## Stored entries

'''

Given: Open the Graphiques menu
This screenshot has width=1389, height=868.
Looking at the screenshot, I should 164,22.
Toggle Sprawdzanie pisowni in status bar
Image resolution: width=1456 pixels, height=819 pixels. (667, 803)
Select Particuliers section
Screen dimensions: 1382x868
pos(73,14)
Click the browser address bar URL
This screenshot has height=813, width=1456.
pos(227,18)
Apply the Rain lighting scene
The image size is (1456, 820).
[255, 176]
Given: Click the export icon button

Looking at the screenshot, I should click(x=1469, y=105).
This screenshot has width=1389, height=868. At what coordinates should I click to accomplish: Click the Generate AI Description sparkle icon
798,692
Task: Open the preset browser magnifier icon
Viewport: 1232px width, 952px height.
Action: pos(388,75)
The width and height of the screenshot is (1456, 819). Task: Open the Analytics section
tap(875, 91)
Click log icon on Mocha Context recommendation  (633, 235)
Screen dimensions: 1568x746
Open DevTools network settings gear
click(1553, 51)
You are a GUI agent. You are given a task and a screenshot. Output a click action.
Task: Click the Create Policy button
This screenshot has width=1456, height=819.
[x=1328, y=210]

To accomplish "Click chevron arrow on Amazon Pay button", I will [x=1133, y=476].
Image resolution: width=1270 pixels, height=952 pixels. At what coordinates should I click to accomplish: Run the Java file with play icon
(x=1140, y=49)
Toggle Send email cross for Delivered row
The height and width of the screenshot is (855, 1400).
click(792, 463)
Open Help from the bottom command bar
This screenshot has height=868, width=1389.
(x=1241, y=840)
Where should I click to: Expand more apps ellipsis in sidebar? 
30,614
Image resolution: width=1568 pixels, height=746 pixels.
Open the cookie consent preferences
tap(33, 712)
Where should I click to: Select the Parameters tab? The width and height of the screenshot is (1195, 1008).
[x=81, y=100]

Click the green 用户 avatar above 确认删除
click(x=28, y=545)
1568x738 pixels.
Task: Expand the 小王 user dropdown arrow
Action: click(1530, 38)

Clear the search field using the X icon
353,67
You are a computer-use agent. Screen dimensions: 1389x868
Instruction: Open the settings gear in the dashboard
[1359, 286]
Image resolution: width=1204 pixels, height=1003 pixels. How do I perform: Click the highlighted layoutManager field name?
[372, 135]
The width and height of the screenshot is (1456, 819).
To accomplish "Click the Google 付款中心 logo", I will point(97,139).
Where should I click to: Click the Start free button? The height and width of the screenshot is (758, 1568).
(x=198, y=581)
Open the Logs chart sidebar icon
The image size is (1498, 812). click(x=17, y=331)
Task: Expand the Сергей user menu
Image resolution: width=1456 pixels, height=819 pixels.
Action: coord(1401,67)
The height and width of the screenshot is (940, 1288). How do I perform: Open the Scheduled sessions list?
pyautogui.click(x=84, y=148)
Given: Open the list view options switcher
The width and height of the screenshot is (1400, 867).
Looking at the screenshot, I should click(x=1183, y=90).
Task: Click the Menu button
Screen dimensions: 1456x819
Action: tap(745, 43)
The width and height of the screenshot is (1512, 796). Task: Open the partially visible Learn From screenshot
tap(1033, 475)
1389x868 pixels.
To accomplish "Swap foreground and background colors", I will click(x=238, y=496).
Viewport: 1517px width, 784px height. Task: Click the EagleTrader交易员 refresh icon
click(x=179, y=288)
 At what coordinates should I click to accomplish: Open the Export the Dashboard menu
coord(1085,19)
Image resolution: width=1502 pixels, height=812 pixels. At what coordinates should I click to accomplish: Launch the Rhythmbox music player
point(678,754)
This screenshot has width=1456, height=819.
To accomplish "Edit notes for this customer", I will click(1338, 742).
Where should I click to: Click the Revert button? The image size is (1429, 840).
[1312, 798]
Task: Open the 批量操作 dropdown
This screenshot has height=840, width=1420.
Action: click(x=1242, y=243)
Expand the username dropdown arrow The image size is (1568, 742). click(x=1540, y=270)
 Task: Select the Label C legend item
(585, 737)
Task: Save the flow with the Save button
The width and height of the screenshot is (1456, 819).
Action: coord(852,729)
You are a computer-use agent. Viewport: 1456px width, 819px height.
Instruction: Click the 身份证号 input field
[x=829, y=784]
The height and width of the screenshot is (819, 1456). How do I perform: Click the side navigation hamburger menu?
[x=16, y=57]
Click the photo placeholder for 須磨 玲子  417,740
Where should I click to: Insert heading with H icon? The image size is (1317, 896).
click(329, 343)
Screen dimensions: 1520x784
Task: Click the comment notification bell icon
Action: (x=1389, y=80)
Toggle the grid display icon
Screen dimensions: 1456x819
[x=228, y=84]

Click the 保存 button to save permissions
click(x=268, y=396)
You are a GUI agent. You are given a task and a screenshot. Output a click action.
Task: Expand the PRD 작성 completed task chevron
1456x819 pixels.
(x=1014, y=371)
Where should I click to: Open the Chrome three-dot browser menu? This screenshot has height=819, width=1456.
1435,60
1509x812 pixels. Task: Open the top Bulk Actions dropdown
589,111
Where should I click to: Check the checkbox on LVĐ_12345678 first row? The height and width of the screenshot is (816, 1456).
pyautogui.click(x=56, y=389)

'''

## PROBLEM
Please retype the entries above in full, exactly as they stand.

## RESPONSE TO THIS EXERCISE
Given: Open the Graphiques menu
This screenshot has width=1389, height=868.
Looking at the screenshot, I should 164,22.
Toggle Sprawdzanie pisowni in status bar
Image resolution: width=1456 pixels, height=819 pixels. (667, 803)
Select Particuliers section
Screen dimensions: 1382x868
pos(73,14)
Click the browser address bar URL
This screenshot has height=813, width=1456.
pos(227,18)
Apply the Rain lighting scene
The image size is (1456, 820).
[255, 176]
Given: Click the export icon button

Looking at the screenshot, I should click(x=1469, y=105).
This screenshot has width=1389, height=868. At what coordinates should I click to accomplish: Click the Generate AI Description sparkle icon
798,692
Task: Open the preset browser magnifier icon
Viewport: 1232px width, 952px height.
Action: pos(388,75)
The width and height of the screenshot is (1456, 819). Task: Open the Analytics section
tap(875, 91)
Click log icon on Mocha Context recommendation  (633, 235)
Screen dimensions: 1568x746
Open DevTools network settings gear
click(1553, 51)
You are a GUI agent. You are given a task and a screenshot. Output a click action.
Task: Click the Create Policy button
This screenshot has width=1456, height=819.
[x=1328, y=210]

To accomplish "Click chevron arrow on Amazon Pay button", I will [x=1133, y=476].
Image resolution: width=1270 pixels, height=952 pixels. At what coordinates should I click to accomplish: Run the Java file with play icon
(x=1140, y=49)
Toggle Send email cross for Delivered row
The height and width of the screenshot is (855, 1400).
click(792, 463)
Open Help from the bottom command bar
This screenshot has height=868, width=1389.
(x=1241, y=840)
Where should I click to: Expand more apps ellipsis in sidebar? 
30,614
Image resolution: width=1568 pixels, height=746 pixels.
Open the cookie consent preferences
tap(33, 712)
Where should I click to: Select the Parameters tab? The width and height of the screenshot is (1195, 1008).
[x=81, y=100]

Click the green 用户 avatar above 确认删除
click(x=28, y=545)
1568x738 pixels.
Task: Expand the 小王 user dropdown arrow
Action: click(1530, 38)

Clear the search field using the X icon
353,67
You are a computer-use agent. Screen dimensions: 1389x868
Instruction: Open the settings gear in the dashboard
[1359, 286]
Image resolution: width=1204 pixels, height=1003 pixels. How do I perform: Click the highlighted layoutManager field name?
[372, 135]
The width and height of the screenshot is (1456, 819).
To accomplish "Click the Google 付款中心 logo", I will point(97,139).
Where should I click to: Click the Start free button? The height and width of the screenshot is (758, 1568).
(x=198, y=581)
Open the Logs chart sidebar icon
The image size is (1498, 812). click(x=17, y=331)
Task: Expand the Сергей user menu
Image resolution: width=1456 pixels, height=819 pixels.
Action: coord(1401,67)
The height and width of the screenshot is (940, 1288). How do I perform: Open the Scheduled sessions list?
pyautogui.click(x=84, y=148)
Given: Open the list view options switcher
The width and height of the screenshot is (1400, 867).
Looking at the screenshot, I should click(x=1183, y=90).
Task: Click the Menu button
Screen dimensions: 1456x819
Action: tap(745, 43)
The width and height of the screenshot is (1512, 796). Task: Open the partially visible Learn From screenshot
tap(1033, 475)
1389x868 pixels.
To accomplish "Swap foreground and background colors", I will click(x=238, y=496).
Viewport: 1517px width, 784px height. Task: Click the EagleTrader交易员 refresh icon
click(x=179, y=288)
 At what coordinates should I click to accomplish: Open the Export the Dashboard menu
coord(1085,19)
Image resolution: width=1502 pixels, height=812 pixels. At what coordinates should I click to accomplish: Launch the Rhythmbox music player
point(678,754)
This screenshot has width=1456, height=819.
To accomplish "Edit notes for this customer", I will click(1338, 742).
Where should I click to: Click the Revert button? The image size is (1429, 840).
[1312, 798]
Task: Open the 批量操作 dropdown
This screenshot has height=840, width=1420.
Action: click(x=1242, y=243)
Expand the username dropdown arrow The image size is (1568, 742). click(x=1540, y=270)
 Task: Select the Label C legend item
(585, 737)
Task: Save the flow with the Save button
The width and height of the screenshot is (1456, 819).
Action: coord(852,729)
You are a computer-use agent. Viewport: 1456px width, 819px height.
Instruction: Click the 身份证号 input field
[x=829, y=784]
The height and width of the screenshot is (819, 1456). How do I perform: Click the side navigation hamburger menu?
[x=16, y=57]
Click the photo placeholder for 須磨 玲子  417,740
Where should I click to: Insert heading with H icon? The image size is (1317, 896).
click(329, 343)
Screen dimensions: 1520x784
Task: Click the comment notification bell icon
Action: (x=1389, y=80)
Toggle the grid display icon
Screen dimensions: 1456x819
[x=228, y=84]

Click the 保存 button to save permissions
click(x=268, y=396)
You are a GUI agent. You are given a task and a screenshot. Output a click action.
Task: Expand the PRD 작성 completed task chevron
1456x819 pixels.
(x=1014, y=371)
Where should I click to: Open the Chrome three-dot browser menu? This screenshot has height=819, width=1456.
1435,60
1509x812 pixels. Task: Open the top Bulk Actions dropdown
589,111
Where should I click to: Check the checkbox on LVĐ_12345678 first row? The height and width of the screenshot is (816, 1456).
pyautogui.click(x=56, y=389)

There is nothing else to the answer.